東芝エレベータでは、万が一地震が起こった場合に備え、あらゆる状況を想定したエレベーター・エスカレーターに関する総合的な地震対策を構築した。
震度6以上の大規模な地震の発生も想定し、これまでは震度4以上で設置されていた「フィールド災害対策本部」に加え、震度5以上の地震をより細かく想定し、2段階の全社災害対策本部を設置した。また、「携帯電話を活用した昇降機保守支援システム」を新開発し、復旧作業の開始および終了時間をQRコードにより携帯電話に記録することで、地震発生時の復旧状況をリアルタイムに把握できるようになった。携帯電話を活用することでフィールドエンジニアの位置情報をより詳細に把握できるようになった。メールを活用した出動指示により災害時でも効率的な復旧ができるようになることが予想される。

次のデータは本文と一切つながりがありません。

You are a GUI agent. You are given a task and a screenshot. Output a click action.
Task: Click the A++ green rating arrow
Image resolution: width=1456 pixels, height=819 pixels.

これらのシステムについては、今年の5月12日に、東芝エレベータ社およびグループ会社の社員約4600名による全社一斉訓練を実施している。今回の訓練は、出動に時間を要する休日に震度6強の首都直下地震ならびに全国各地で震度6弱の地震が同時に発生するという想定で行われており、新システムの検証や安否確認などの実践的な訓練を行った。

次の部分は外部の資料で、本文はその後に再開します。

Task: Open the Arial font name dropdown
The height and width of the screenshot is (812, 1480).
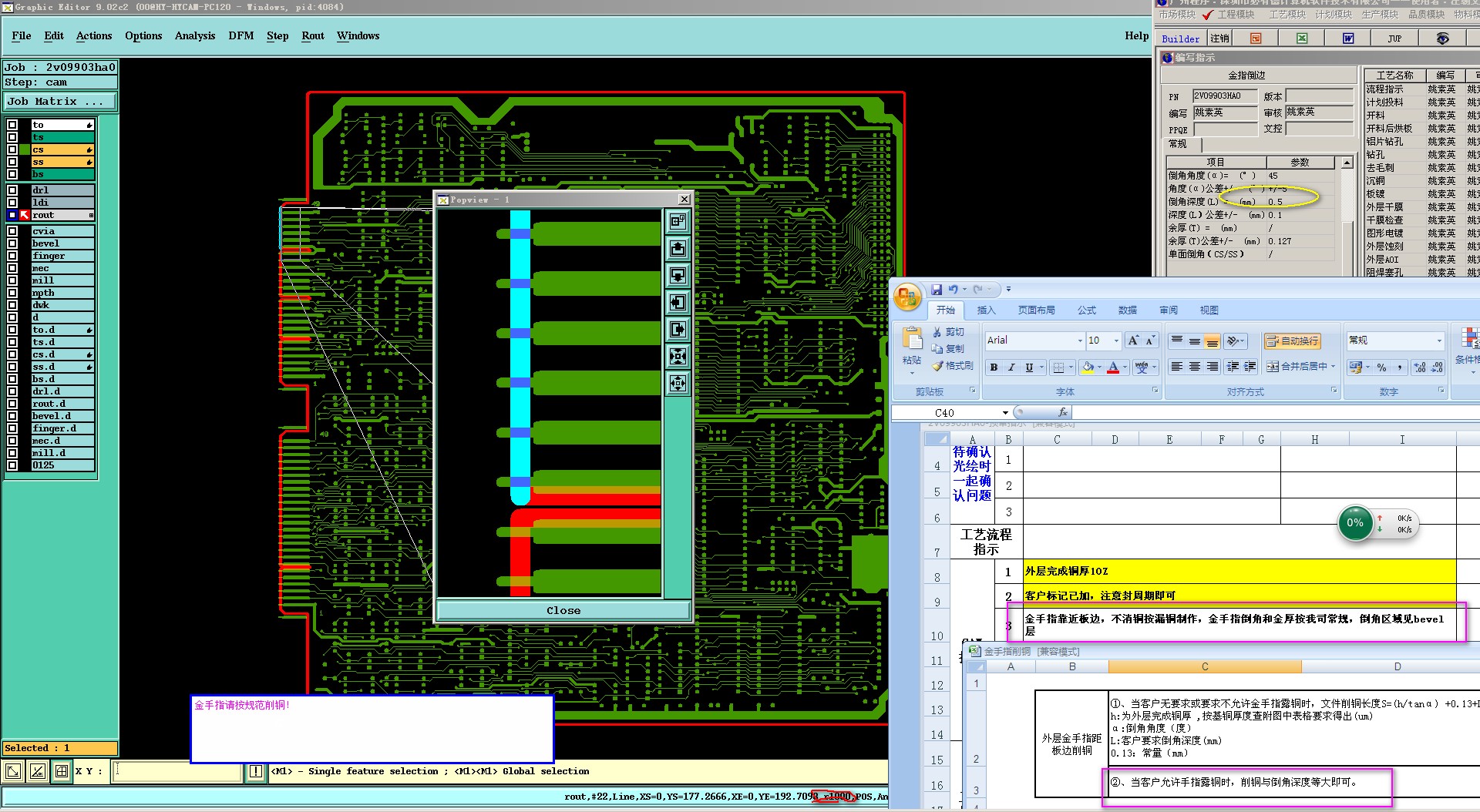Action: tap(1079, 341)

また、製品面においても、地震発生時に気象庁から配信される緊急地震速報を利用して地震波が到達する前に最寄階への停止させる機能や、「リスタート運転機能」「緊急救出運転機能」、早期復旧に対応する「自動復旧運転機能」など、閉じ込め防止に対応する機能を適用拡大している。
特に、「リスタート運転機能」については、2008年までには同社保守台数のうち約50%に対応することができるようになり、リニューアルや改修工事などで従来からあるエレベーターも耐震性能が向上できる。